Le Gouvernement est donc non seulement une nécessité politique, mais aussi une exigence fonctionnelle de l’État de droit : sans lui, la loi ne pourrait être appliquée, ni l’administration dirigée.
Conclusion.
L’histoire constitutionnelle enseigne que le Gouvernement incarne, en France, la clef de voûte du pouvoir exécutif et de la responsabilité politique. Mais, cette évidence juridique n’est pas une vérité absolue.
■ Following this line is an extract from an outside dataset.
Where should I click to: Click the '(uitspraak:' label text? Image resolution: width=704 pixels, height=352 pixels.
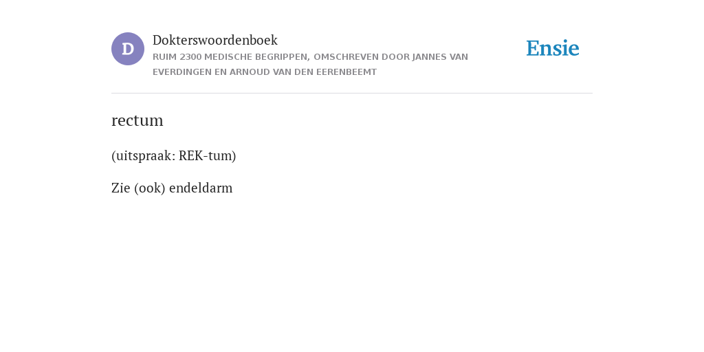(x=143, y=156)
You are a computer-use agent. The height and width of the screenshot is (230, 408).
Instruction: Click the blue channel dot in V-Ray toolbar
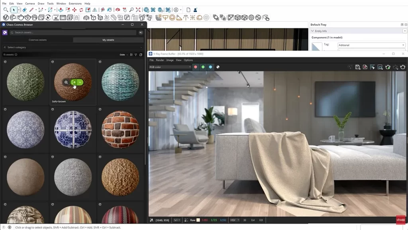tap(210, 67)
L’exemple de la Belgique, qui a vécu 541 jours sans Gouvernement, montre qu’un État moderne peut continuer à fonctionner grâce à la résilience de son administration, la force de son droit et la maturité de sa société civile. L’absence de gouvernement n’y a pas entraîné le chaos, mais a révélé que la machine étatique contemporaine est largement autoportée.
Dès lors, la France aurait peut-être moins “besoin d’un gouvernement” que d’un pouvoir exécutif capable d’assumer ses fonctions essentielles sans se confondre avec le jeu partisan. Le Gouvernement n’est pas l’État ; il en est une forme historique et politique, susceptible d’évoluer vers des structures plus collégiales, plus locales ou plus technocratiques.
Ainsi, s’il demeure aujourd’hui constitutionnellement indispensable, le Gouvernement n’est peut-être plus politiquement vital.
La question de sa nécessité interroge moins la survie de la République que la métamorphose du pouvoir exécutif dans un État, où le droit, la société et l’administration semblent, de plus en plus, se gouverner eux-mêmes.



Discussions en cours :
Article très pertinent et actuel qui soulève des interrogations.
Merci Alisa de votre commentaire.
Les Français ont eu la démocratie comme héritage.
Mais comment la préservent ils ?
On se plaint d’avoir de mauvais dirigeants !
Mais ce sont nos employés !
Quel patron digne de ce nom laisse les mains libres à ses employés, sans contrôle, sans test qualité, sans réunion de fin de semaine ou de fin de mois ?
Et surtout leur donne "open bar" sur le compte bancaire de la société ?
A force de nous désintéresser de la démocratie, véritable joyau, que le Monde entier nous enviait.
Nous avons laissé les gouvernements se succéder comme si nous étions leurs sujets.